* [Task to complete] Wherever a picture appears in the data below, omit it, and restate everything else word for word.

* [Provided information]
··········
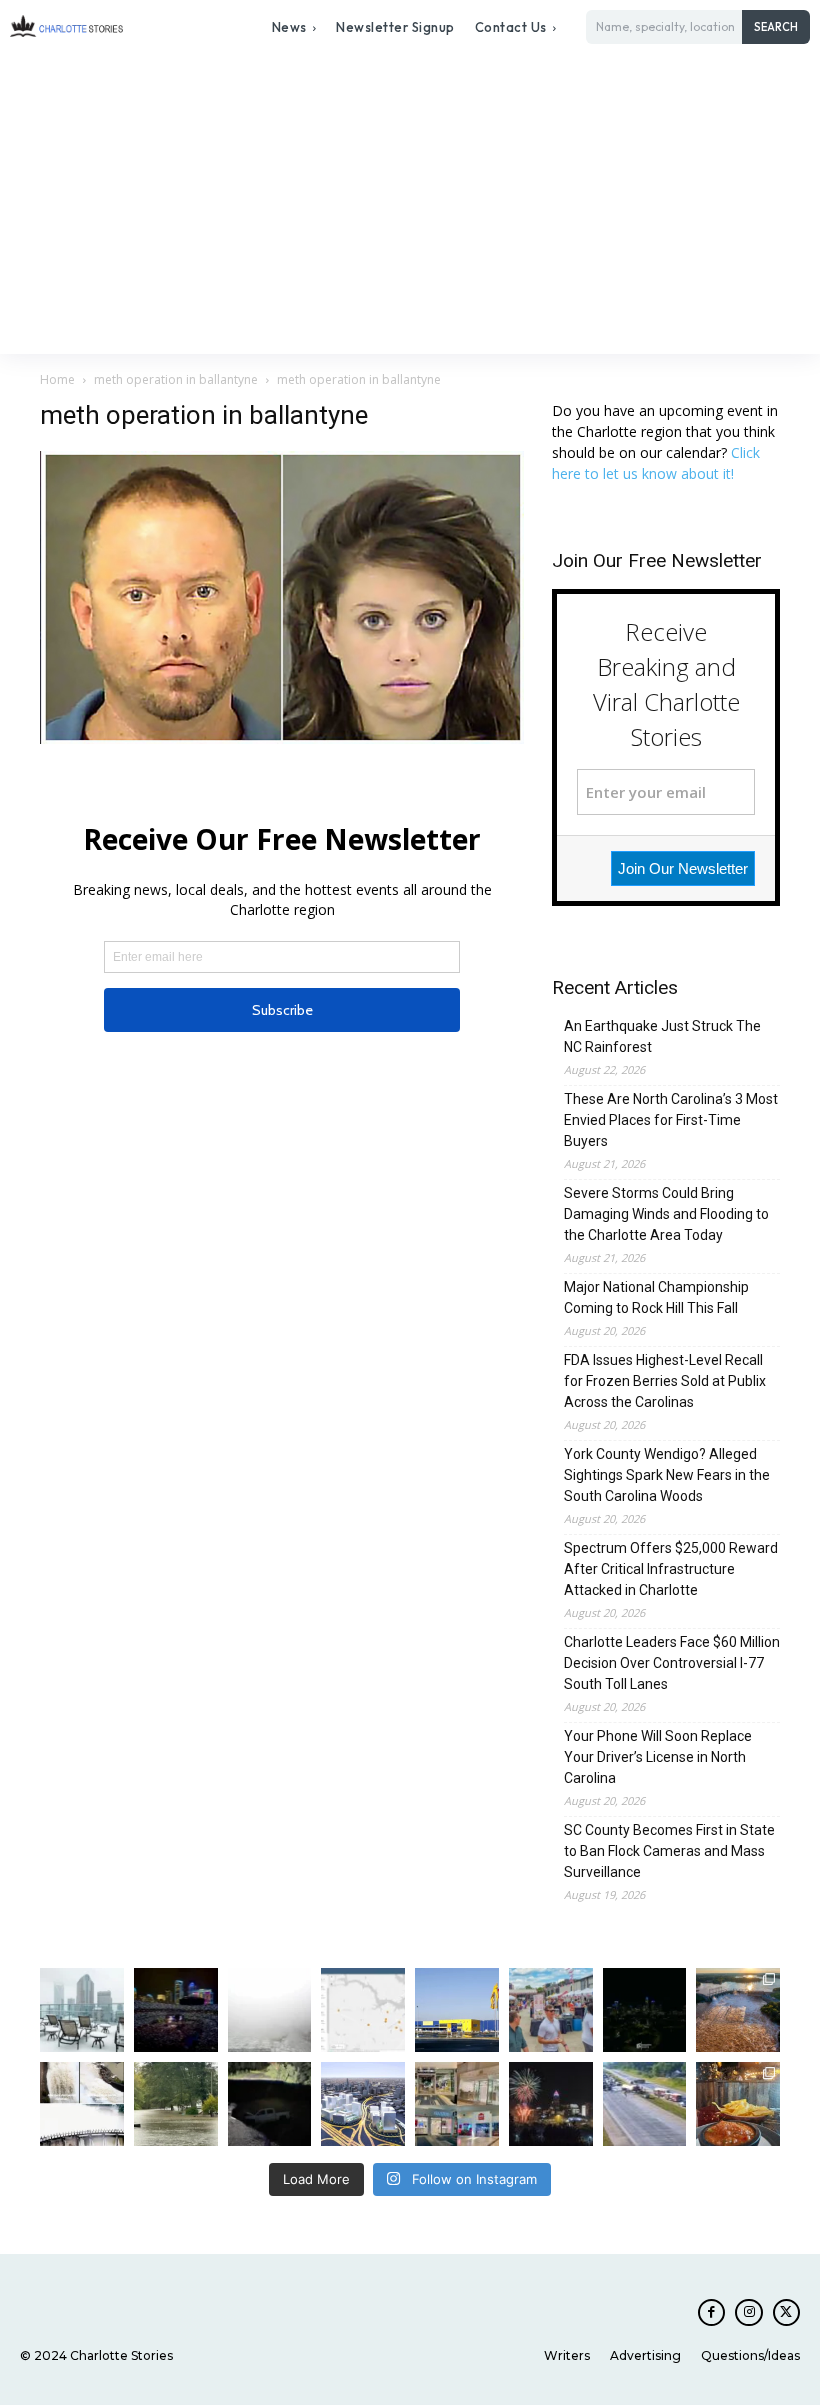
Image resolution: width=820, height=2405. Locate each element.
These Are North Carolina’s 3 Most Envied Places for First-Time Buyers (671, 1120)
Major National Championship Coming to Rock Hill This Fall (656, 1297)
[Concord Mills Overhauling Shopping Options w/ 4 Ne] (457, 2104)
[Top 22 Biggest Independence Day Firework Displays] (551, 2104)
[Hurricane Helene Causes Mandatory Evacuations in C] (176, 2104)
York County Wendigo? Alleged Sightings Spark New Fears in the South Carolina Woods (667, 1475)
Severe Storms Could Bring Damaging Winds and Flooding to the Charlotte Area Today (666, 1214)
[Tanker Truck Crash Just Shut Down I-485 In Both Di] (645, 2104)
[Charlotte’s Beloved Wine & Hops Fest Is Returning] (551, 2010)
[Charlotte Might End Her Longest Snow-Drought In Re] (82, 2010)
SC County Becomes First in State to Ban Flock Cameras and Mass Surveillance (669, 1851)
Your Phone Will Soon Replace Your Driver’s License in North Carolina (658, 1757)
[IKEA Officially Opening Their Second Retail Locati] (457, 2010)
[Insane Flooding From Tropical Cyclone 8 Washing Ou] (270, 2104)
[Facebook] (711, 2312)
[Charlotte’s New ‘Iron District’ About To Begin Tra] (363, 2104)
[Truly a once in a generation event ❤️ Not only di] (176, 2010)
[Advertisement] (410, 204)
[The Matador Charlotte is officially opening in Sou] (738, 2104)
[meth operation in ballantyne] (282, 738)
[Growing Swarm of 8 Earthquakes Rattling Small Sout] (363, 2010)
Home (57, 379)
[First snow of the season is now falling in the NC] (270, 2010)
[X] (786, 2312)
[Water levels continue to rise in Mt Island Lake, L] (738, 2010)
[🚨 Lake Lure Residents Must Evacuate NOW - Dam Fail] (82, 2104)
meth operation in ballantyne (176, 379)
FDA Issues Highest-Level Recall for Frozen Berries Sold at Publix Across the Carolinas (665, 1381)
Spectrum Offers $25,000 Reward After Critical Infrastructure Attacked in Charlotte (671, 1569)
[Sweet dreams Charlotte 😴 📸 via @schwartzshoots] (645, 2010)
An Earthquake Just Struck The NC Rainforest (662, 1036)
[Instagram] (748, 2312)
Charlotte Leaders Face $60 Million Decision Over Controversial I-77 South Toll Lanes (672, 1663)
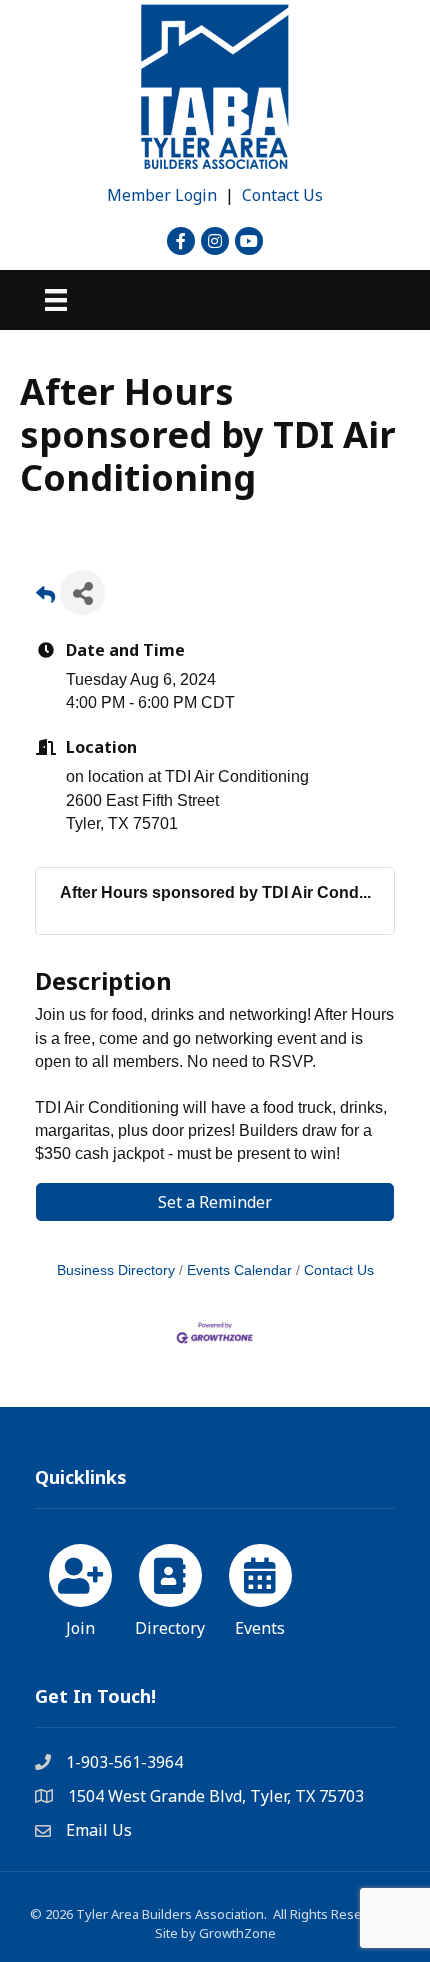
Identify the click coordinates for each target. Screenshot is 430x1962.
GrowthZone (237, 1933)
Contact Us (282, 195)
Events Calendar (239, 1270)
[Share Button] (82, 592)
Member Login (162, 195)
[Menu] (56, 300)
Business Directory (116, 1270)
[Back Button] (45, 598)
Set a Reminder (215, 1202)
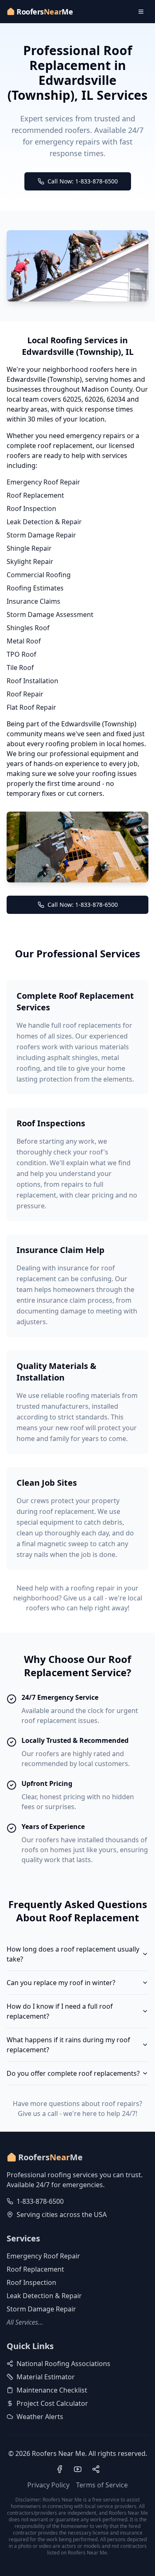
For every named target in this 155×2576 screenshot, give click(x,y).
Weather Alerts (40, 2416)
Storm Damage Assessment (50, 614)
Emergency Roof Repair (43, 482)
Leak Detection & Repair (44, 521)
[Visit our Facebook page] (59, 2469)
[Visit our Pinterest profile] (96, 2469)
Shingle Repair (29, 548)
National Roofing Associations (63, 2363)
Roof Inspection (31, 508)
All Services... (25, 2322)
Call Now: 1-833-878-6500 (83, 181)
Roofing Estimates (35, 588)
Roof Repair (25, 694)
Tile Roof (20, 667)
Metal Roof (24, 641)
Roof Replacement (35, 495)
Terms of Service (102, 2484)
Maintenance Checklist (52, 2390)
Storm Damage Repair (41, 535)
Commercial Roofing (39, 574)
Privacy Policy (48, 2484)
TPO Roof (21, 654)
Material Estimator (46, 2376)
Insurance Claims (33, 601)
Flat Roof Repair (31, 707)
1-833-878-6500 (40, 2201)
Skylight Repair (30, 561)
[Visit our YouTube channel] (78, 2469)
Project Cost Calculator (52, 2403)
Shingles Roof (28, 627)
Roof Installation (32, 680)
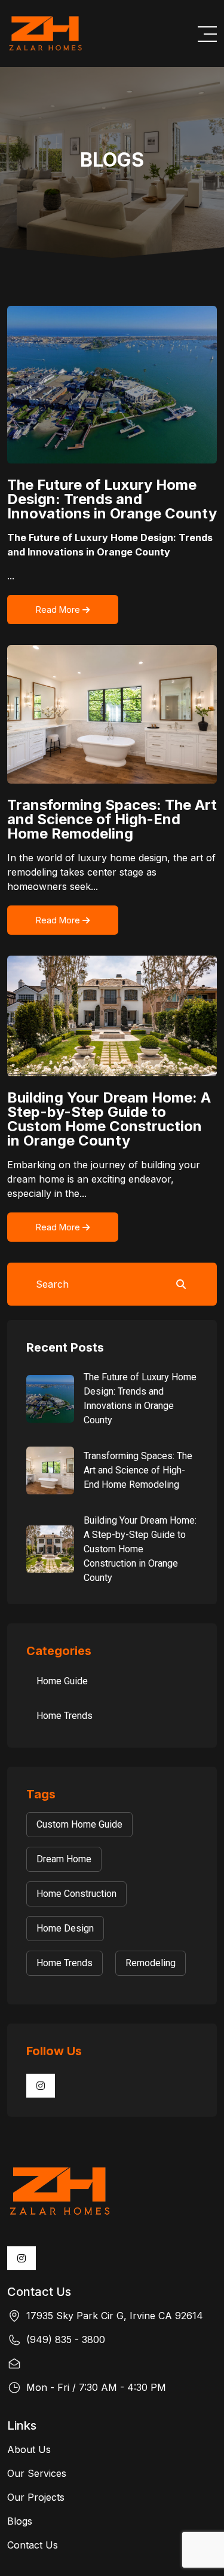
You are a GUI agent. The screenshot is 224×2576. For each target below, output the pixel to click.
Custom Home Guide (79, 1824)
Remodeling (150, 1963)
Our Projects (36, 2497)
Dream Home (63, 1859)
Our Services (36, 2473)
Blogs (19, 2521)
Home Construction (76, 1893)
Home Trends (64, 1715)
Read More (59, 609)
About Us (29, 2449)
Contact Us (32, 2545)
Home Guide (62, 1681)
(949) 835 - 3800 (65, 2339)
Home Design (65, 1928)
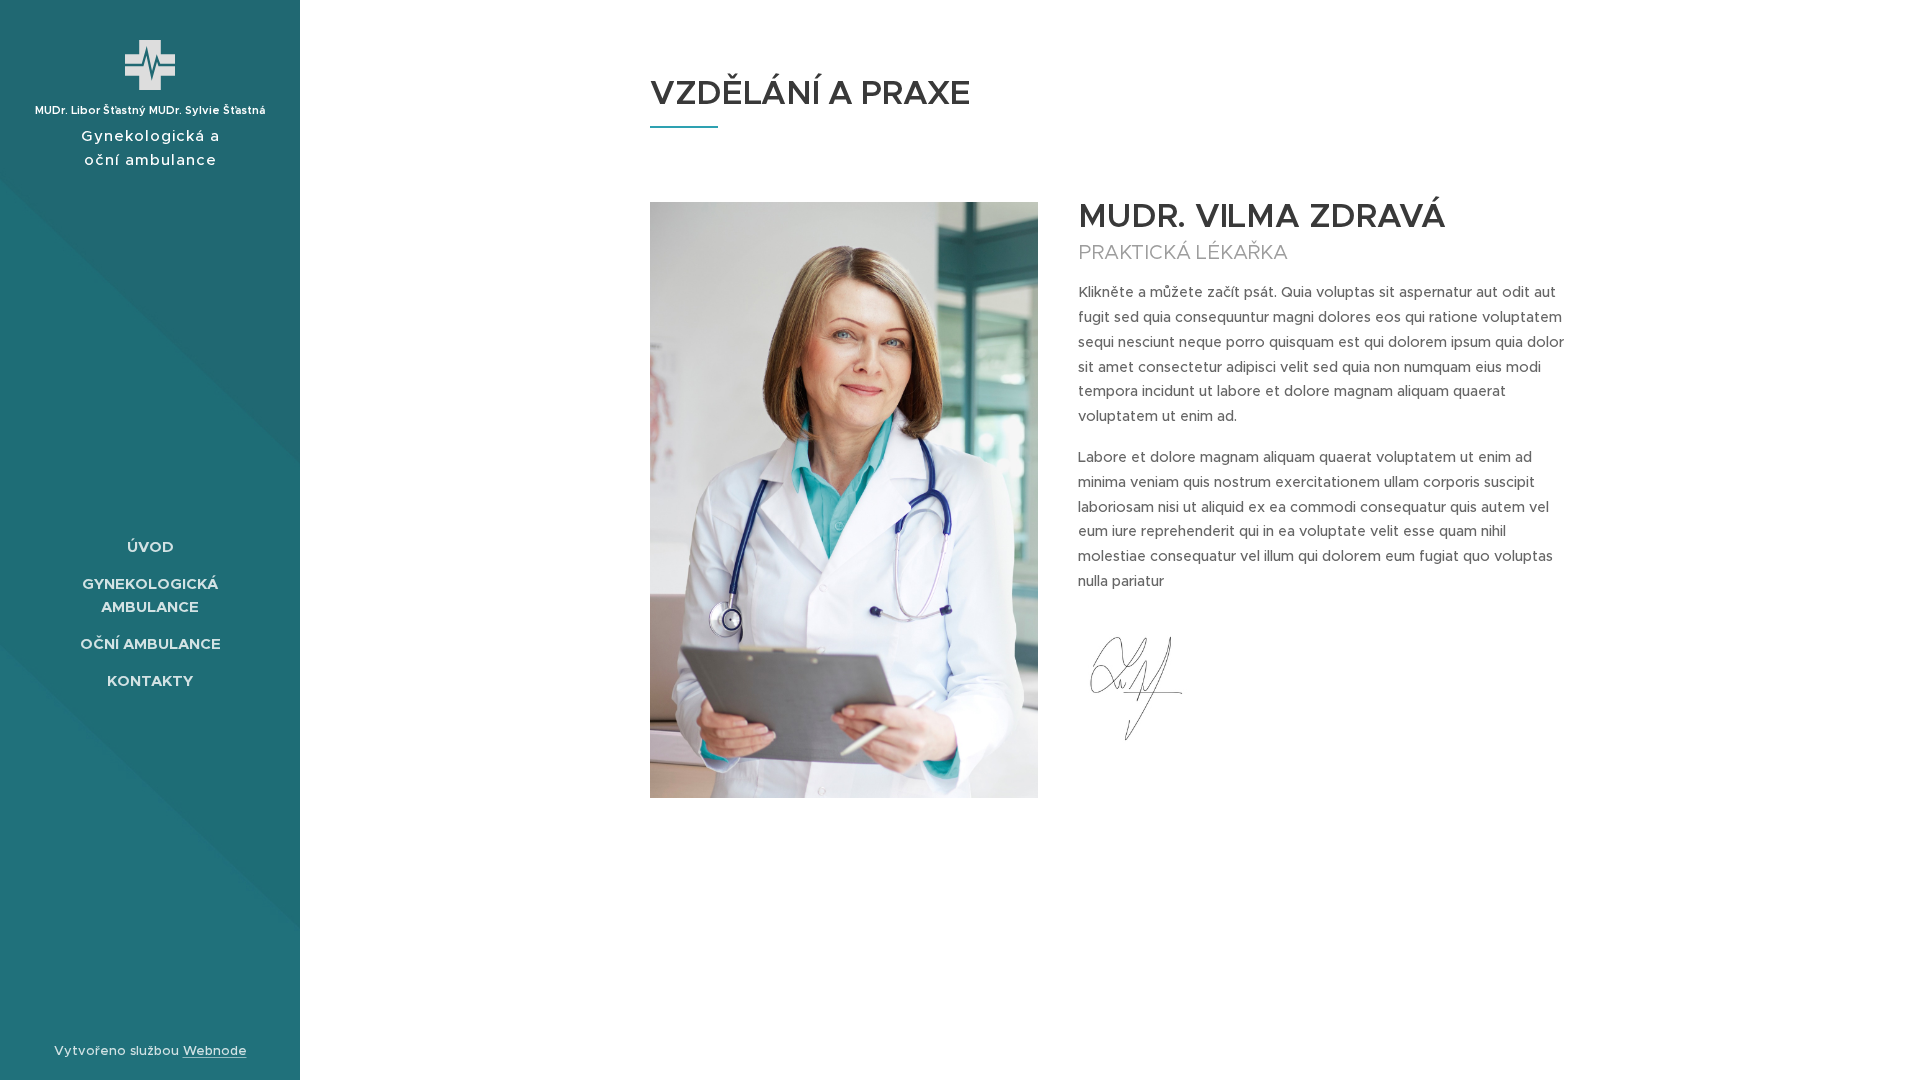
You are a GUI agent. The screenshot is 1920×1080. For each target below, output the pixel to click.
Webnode (215, 1050)
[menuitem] (150, 546)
··········
* [Response area]
Image resolution: width=820, height=2405. Locate each element.
These Are North Carolina’s 3 Most Envied Places for First-Time Buyers (671, 1120)
Major National Championship Coming to Rock Hill This Fall (656, 1297)
[Concord Mills Overhauling Shopping Options w/ 4 Ne] (457, 2104)
[Top 22 Biggest Independence Day Firework Displays] (551, 2104)
[Hurricane Helene Causes Mandatory Evacuations in C] (176, 2104)
York County Wendigo? Alleged Sightings Spark New Fears in the South Carolina Woods (667, 1475)
Severe Storms Could Bring Damaging Winds and Flooding to the Charlotte Area Today (666, 1214)
[Tanker Truck Crash Just Shut Down I-485 In Both Di] (645, 2104)
[Charlotte’s Beloved Wine & Hops Fest Is Returning] (551, 2010)
[Charlotte Might End Her Longest Snow-Drought In Re] (82, 2010)
SC County Becomes First in State to Ban Flock Cameras and Mass Surveillance (669, 1851)
Your Phone Will Soon Replace Your Driver’s License in North Carolina (658, 1757)
[IKEA Officially Opening Their Second Retail Locati] (457, 2010)
[Insane Flooding From Tropical Cyclone 8 Washing Ou] (270, 2104)
[Facebook] (711, 2312)
[Charlotte’s New ‘Iron District’ About To Begin Tra] (363, 2104)
[Truly a once in a generation event ❤️ Not only di] (176, 2010)
[Advertisement] (410, 204)
[The Matador Charlotte is officially opening in Sou] (738, 2104)
[meth operation in ballantyne] (282, 738)
[Growing Swarm of 8 Earthquakes Rattling Small Sout] (363, 2010)
Home (57, 379)
[First snow of the season is now falling in the NC] (270, 2010)
[X] (786, 2312)
[Water levels continue to rise in Mt Island Lake, L] (738, 2010)
[🚨 Lake Lure Residents Must Evacuate NOW - Dam Fail] (82, 2104)
meth operation in ballantyne (176, 379)
FDA Issues Highest-Level Recall for Frozen Berries Sold at Publix Across the Carolinas (665, 1381)
Spectrum Offers $25,000 Reward After Critical Infrastructure Attacked in Charlotte (671, 1569)
[Sweet dreams Charlotte 😴 📸 via @schwartzshoots] (645, 2010)
An Earthquake Just Struck The NC Rainforest (662, 1036)
[Instagram] (748, 2312)
Charlotte Leaders Face $60 Million Decision Over Controversial I-77 South Toll Lanes (672, 1663)
Identify the click coordinates for each target. Screenshot is 430x1962.
GrowthZone (237, 1933)
Contact Us (282, 195)
Events Calendar (239, 1270)
[Share Button] (82, 592)
Member Login (162, 195)
[Menu] (56, 300)
Business Directory (116, 1270)
[Back Button] (45, 598)
Set a Reminder (215, 1202)
For every named target in this 155×2576 screenshot, give click(x,y).
Weather Alerts (40, 2416)
Storm Damage Assessment (50, 614)
Emergency Roof Repair (43, 482)
Leak Detection & Repair (44, 521)
[Visit our Facebook page] (59, 2469)
[Visit our Pinterest profile] (96, 2469)
Shingle Repair (29, 548)
National Roofing Associations (63, 2363)
Roof Inspection (31, 508)
All Services... (25, 2322)
Call Now: 1-833-878-6500 (83, 181)
Roofing Estimates (35, 588)
Roof Repair (25, 694)
Tile Roof (20, 667)
Metal Roof (24, 641)
Roof Replacement (35, 495)
Terms of Service (102, 2484)
Maintenance Checklist (52, 2390)
Storm Damage Repair (41, 535)
Commercial Roofing (39, 574)
Privacy Policy (48, 2484)
TPO Roof (21, 654)
Material Estimator (46, 2376)
Insurance Claims (33, 601)
Flat Roof Repair (31, 707)
1-833-878-6500 (40, 2201)
Skylight Repair (30, 561)
[Visit our YouTube channel] (78, 2469)
Project Cost Calculator (52, 2403)
Shingles Roof (28, 627)
Roof Installation (32, 680)
You are a GUI agent. The screenshot is 224×2576. For each target below, output the pixel to click.
Custom Home Guide (79, 1824)
Remodeling (150, 1963)
Our Projects (36, 2497)
Dream Home (63, 1859)
Our Services (36, 2473)
Blogs (19, 2521)
Home Construction (76, 1893)
Home Trends (64, 1715)
Read More (59, 609)
About Us (29, 2449)
Contact Us (32, 2545)
Home Guide (62, 1681)
(949) 835 - 3800 (65, 2339)
Home Design (65, 1928)
You are a GUI agent. The screenshot is 1920×1080. For each target below, output the pixel to click.
Webnode (215, 1050)
[menuitem] (150, 546)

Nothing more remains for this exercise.